45 migrants killed after boat capsizes in Mediterranean Sea, off coast of Libya, says UN
At least 45 people including five children died earlier this week in the worst shipwreck reported so far this year off Libya’s coast, according to the United Nations.
In a joint statement released on Wednesday, the International Organization for Migration (IOM) and the UN’s refugee agency (UNHCR) said 37 survivors from Monday’s shipwreck reported that at least 45 others had died when the engine of the vessel they were aboard exploded off the coast of Zwara.
The two agencies said the survivors, mostly from Senegal, Mali, Chad and Ghana, were rescued by local fishermen and later detained upon disembarkation.
Following the tragic incident in the Mediterranean, the UNHCR and the IOM urgently called for a review of countries’ approach in their rescue efforts.
“There remains an absence of any dedicated, EU-led search and rescue programme,” Federico Soda, head of the IOM’s mission in Libya, said on Twitter.
“We fear that without an urgent increase in SaR capacity, there is a risk of more disasters,” he added, referring to the search and rescue activities by the coastguards of countries in the Mediterranean.
Human rights groups and agencies have repeatedly denounced what they describe as an inadequate response by maritime authorities when alerted of people left adrift in damaged boats after embarking on dangerous sea journeys to reach Europe.
While each state has the responsibility to conduct SAR operations within a defined zone, the International Convention on Maritime Search and Rescue stipulates that they have the obligation to intervene in the zone of another state if that state fails to respond to a help request from that area.
On Tuesday, Alarm Phone – a hotline for migrant and refugee boats in distress – said it had alerted both the Libyan and Italian coastguards about the presence of about 100 people in a deflating rubber boat off the Libyan shore.
At least 302 people have drowned in the Mediterranean so far this year, including the latest tragedy – a number that soars to 20,000 when the overall deaths since 2014 are counted, according to the IOM.
In their joint statement, the agencies urged countries to stop impeding the work of NGOs, which have stepped up their rescue efforts in the Mediterranean amid a scaling back of operations by European countries but are facing numerous legal and logistical restrictions.
“UNHCR and IOM are deeply concerned by recent delays in rescue and disembarkation,” they said, stressing that “delays recorded in recent months, and failure to assist, are unacceptable and put lives at avoidable risk”.
They also reiterated their position that war-ravaged Libya, which has become a key route for attempted migration to Europe is not a safe destination for refugees and migrants to return to.
These people are “at risk of the ongoing conflict, severe human rights violations, and arbitrary detention post-disembarkation”, the agencies said.
They also lamented that responsibility for rescues was increasingly being left to Libyan state vessels, pointing out that this had led to more than 7,000 people being returned to the unstable North African country so far this year alone.

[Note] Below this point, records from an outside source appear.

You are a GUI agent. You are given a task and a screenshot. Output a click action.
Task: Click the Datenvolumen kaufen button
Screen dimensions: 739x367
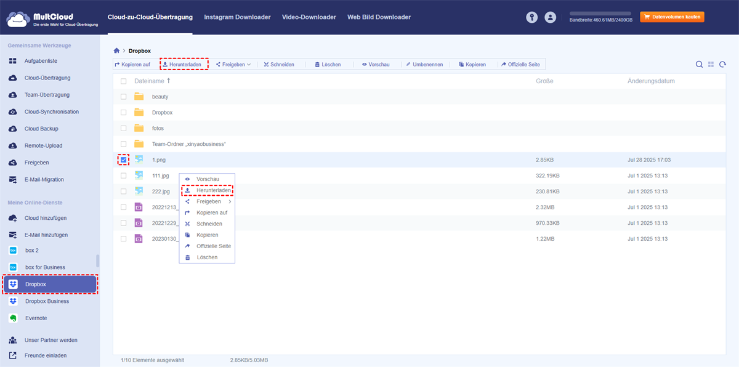(x=672, y=17)
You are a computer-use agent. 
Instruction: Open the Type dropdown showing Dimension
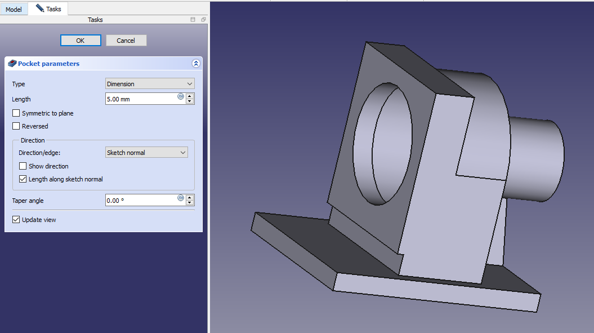click(x=150, y=84)
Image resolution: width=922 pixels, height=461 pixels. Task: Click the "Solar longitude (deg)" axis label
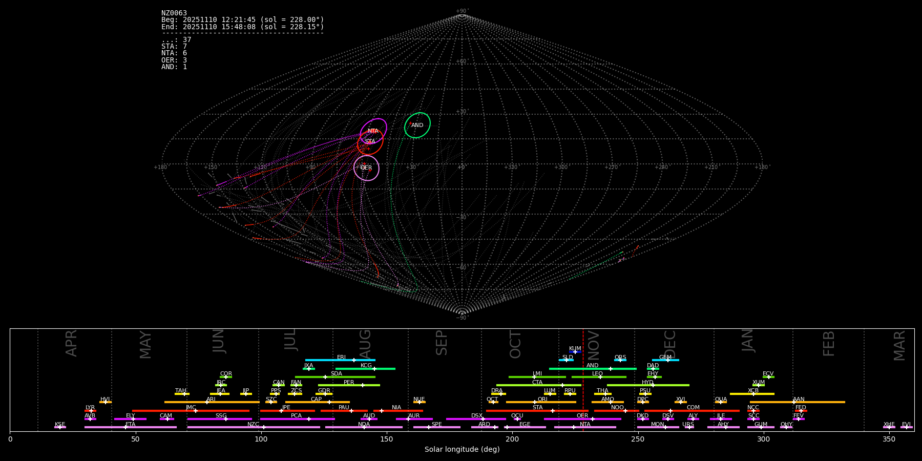pyautogui.click(x=462, y=450)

“Any assistance and responsibilities assigned to Libyan search and rescue entities should be made conditional on no one being arbitrarily detained, ill-treated or subjected to human rights violations post-disembarkation,” they said.
“Without such guarantees, support should be reconsidered, and search and rescue responsibilities redefined.”
About 17,000 people arrived in Italy and Malta this year by boat from Libya and Tunisia. While the number is a threefold increase compared with 2019, it is still drastically lower compared with the previous year.